Extracted information =>
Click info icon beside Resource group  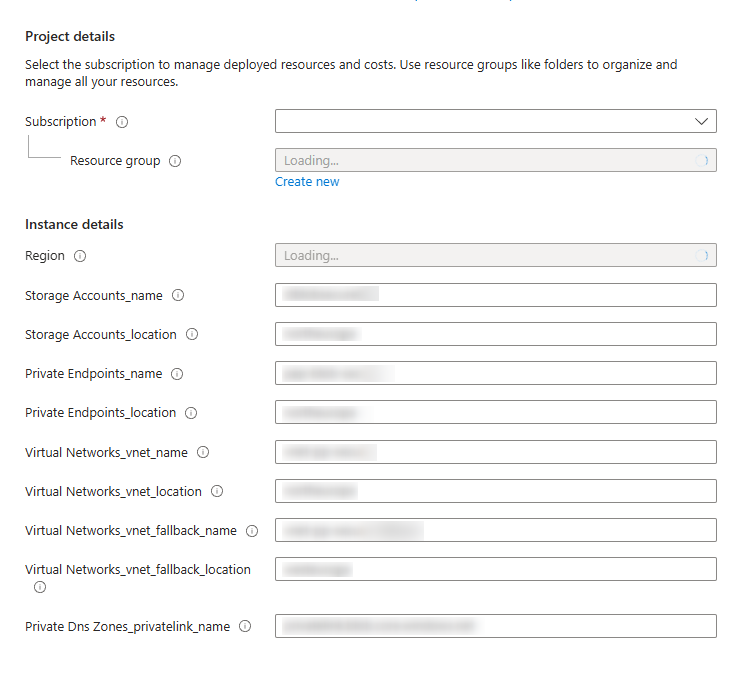pos(175,161)
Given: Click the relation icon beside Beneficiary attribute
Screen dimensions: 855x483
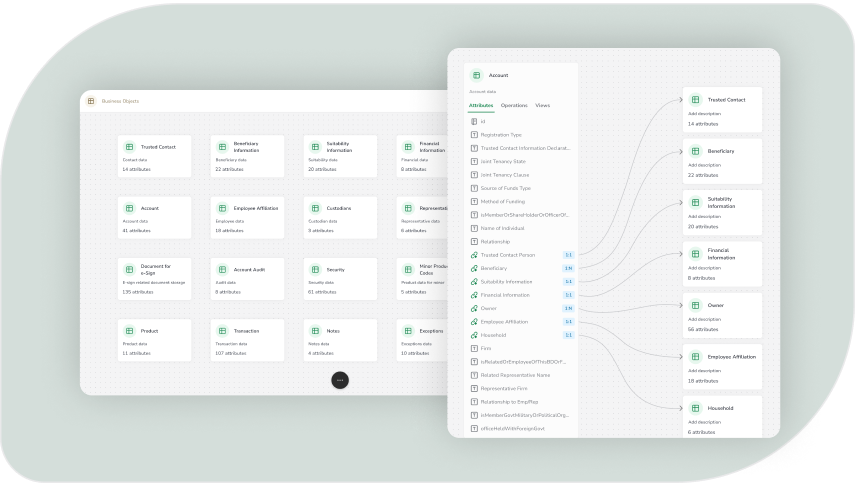Looking at the screenshot, I should pyautogui.click(x=474, y=268).
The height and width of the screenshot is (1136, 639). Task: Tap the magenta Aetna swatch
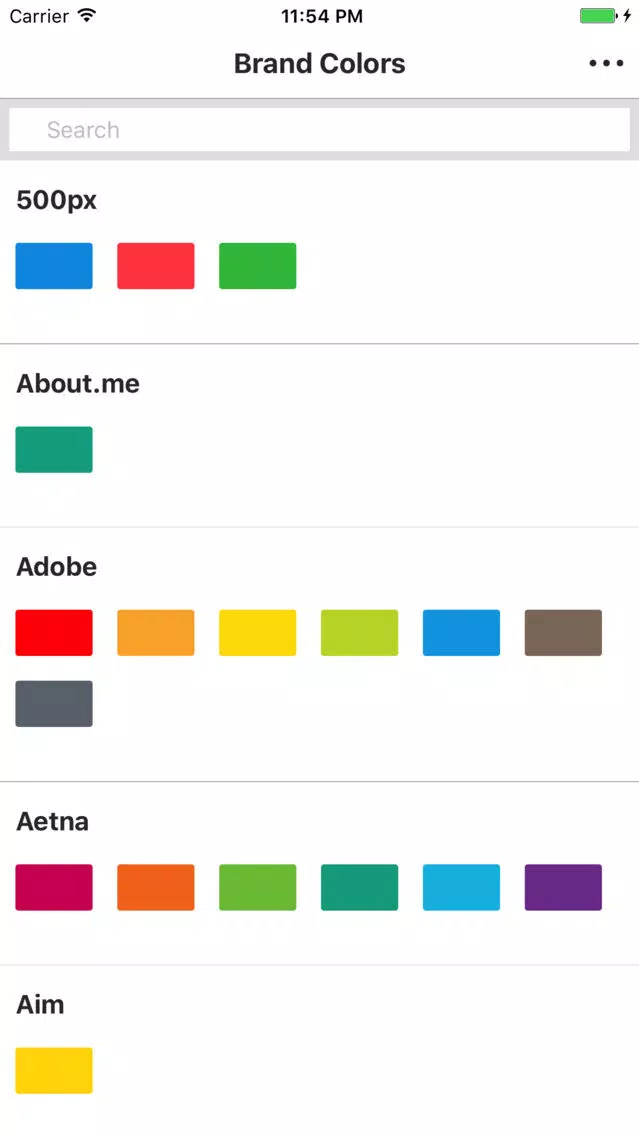coord(54,887)
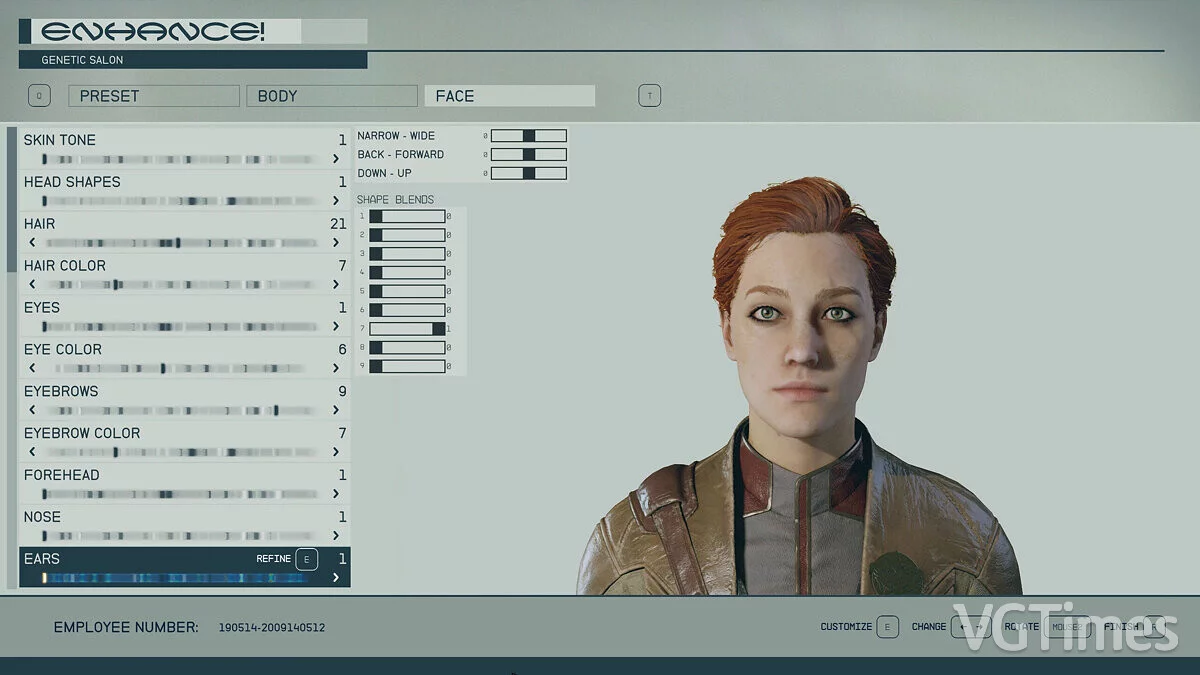
Task: Go back one Eyebrow Color option
Action: 32,452
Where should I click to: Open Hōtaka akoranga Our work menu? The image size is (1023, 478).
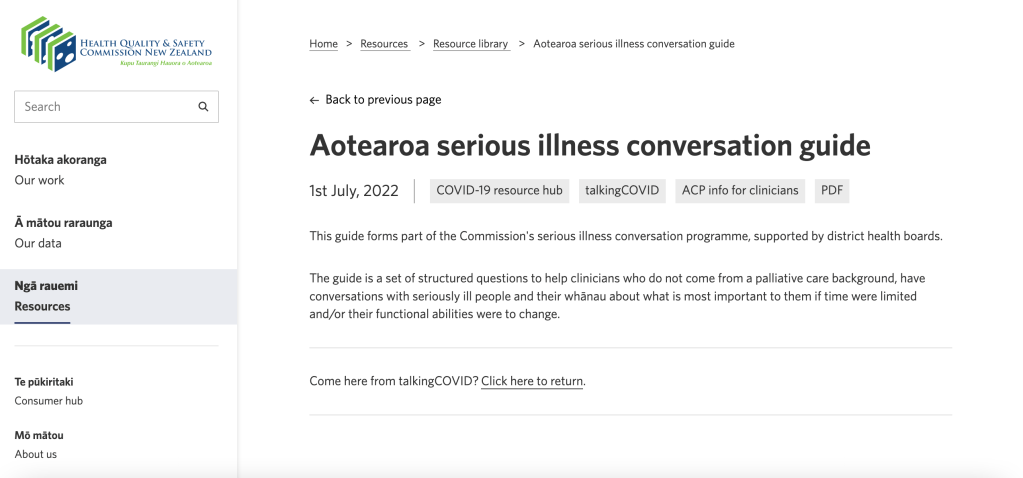point(60,170)
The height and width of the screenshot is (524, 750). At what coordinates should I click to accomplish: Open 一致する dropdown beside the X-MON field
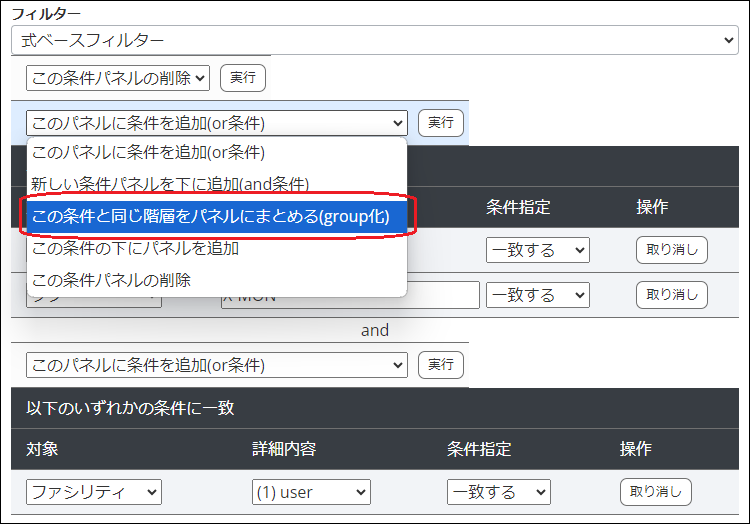click(537, 295)
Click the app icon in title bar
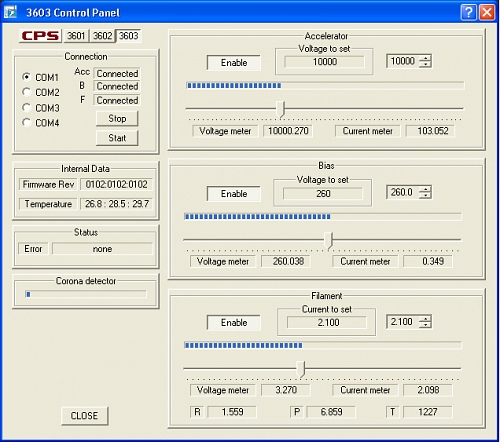Image resolution: width=500 pixels, height=442 pixels. point(10,12)
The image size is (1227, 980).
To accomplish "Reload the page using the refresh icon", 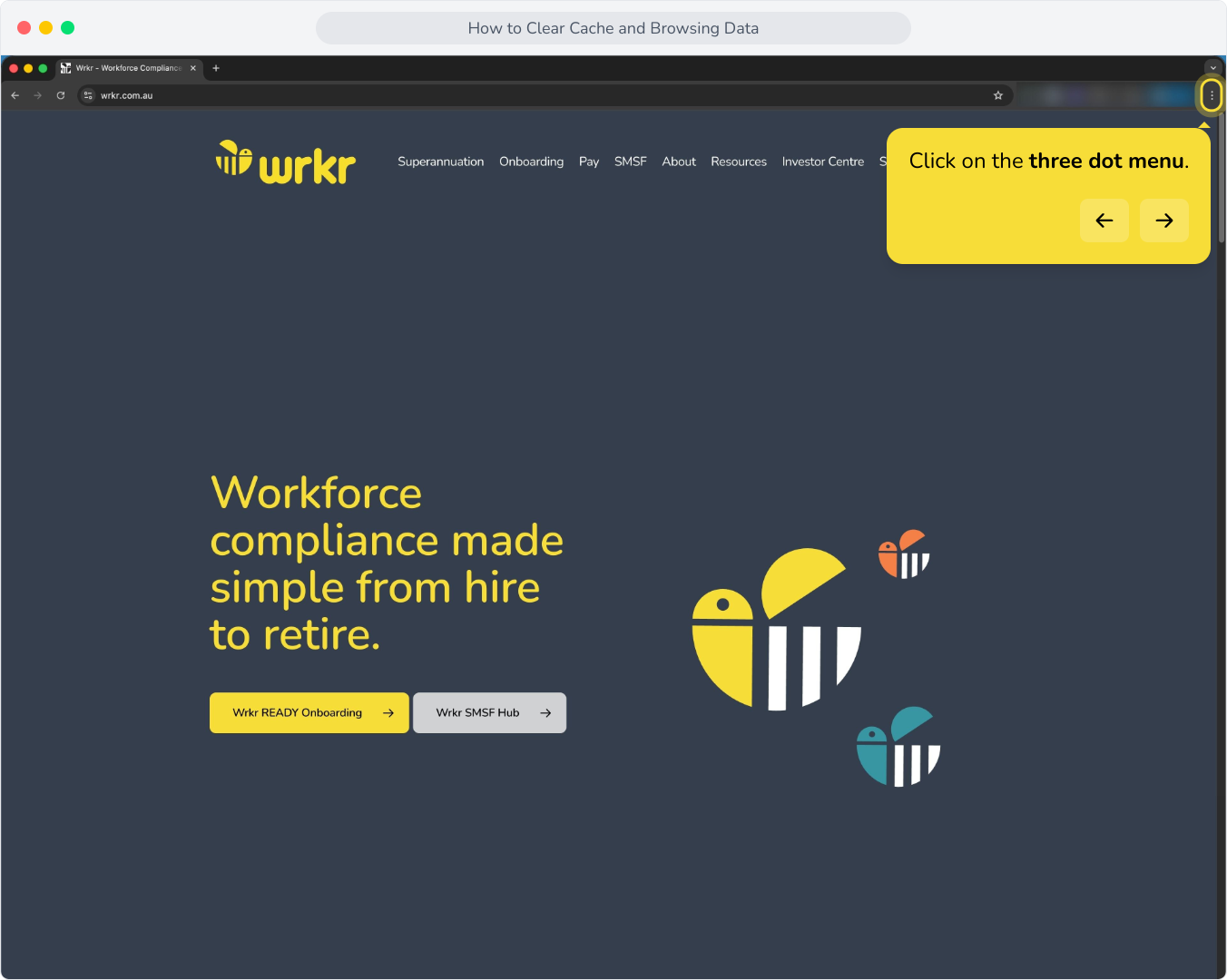I will point(61,95).
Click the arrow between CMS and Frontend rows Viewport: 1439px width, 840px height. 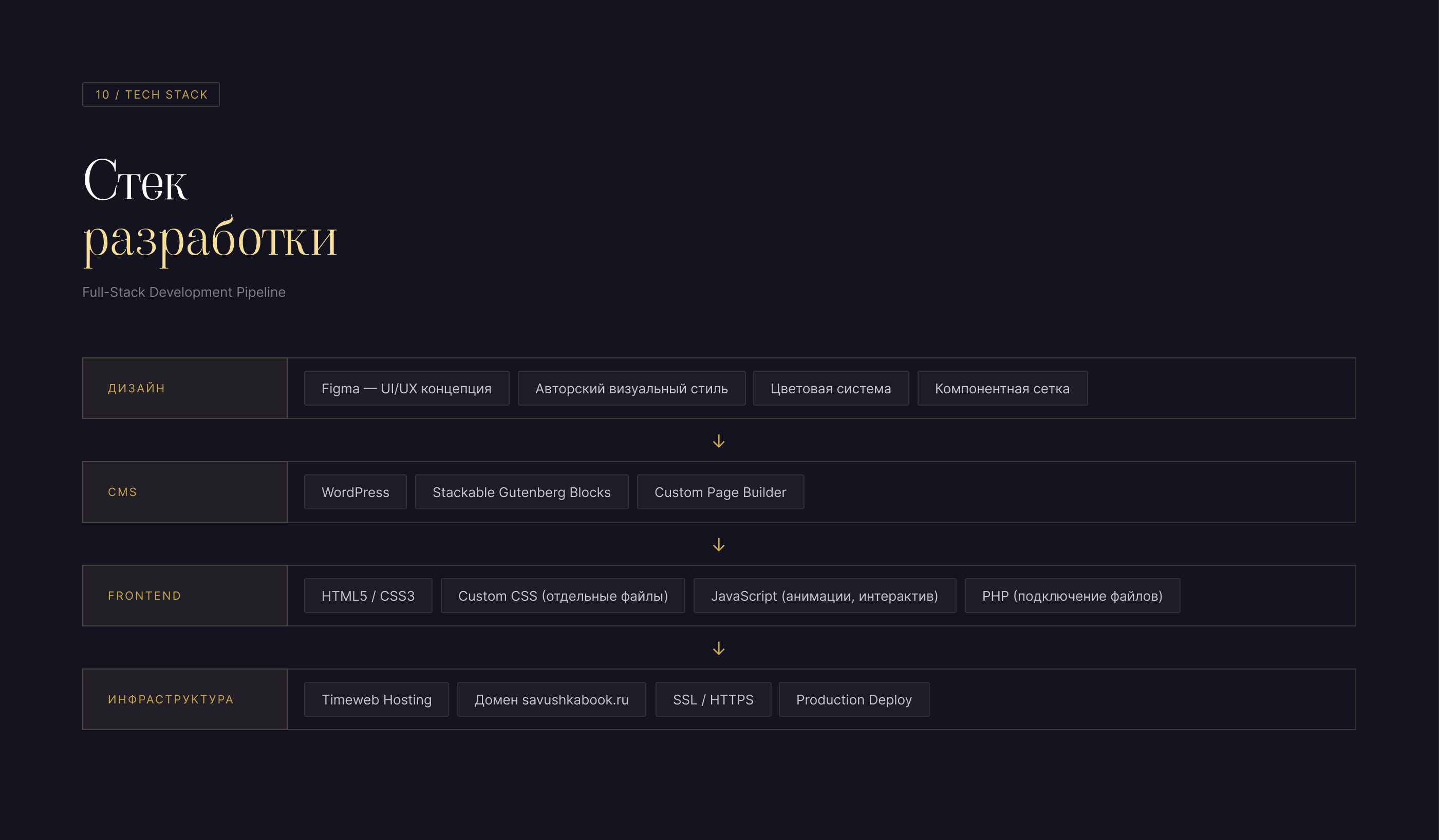pyautogui.click(x=719, y=544)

Exercise requirements => What's needed is an exact copy of the lines above from the one with "The height and width of the screenshot is (1136, 639)." through the one with "The image size is (1227, 980).", both included; the pictures stay out.

Exercise response =>
The height and width of the screenshot is (1136, 639). Task: Tap the magenta Aetna swatch
coord(54,887)
Task: Go back one Eyebrow Color option
Action: 32,452
Where should I click to: Open Hōtaka akoranga Our work menu? The image size is (1023, 478).
point(60,170)
The height and width of the screenshot is (524, 750). At what coordinates should I click to accomplish: Open 一致する dropdown beside the X-MON field
click(537, 295)
Click the app icon in title bar
Image resolution: width=500 pixels, height=442 pixels. point(10,12)
The image size is (1227, 980).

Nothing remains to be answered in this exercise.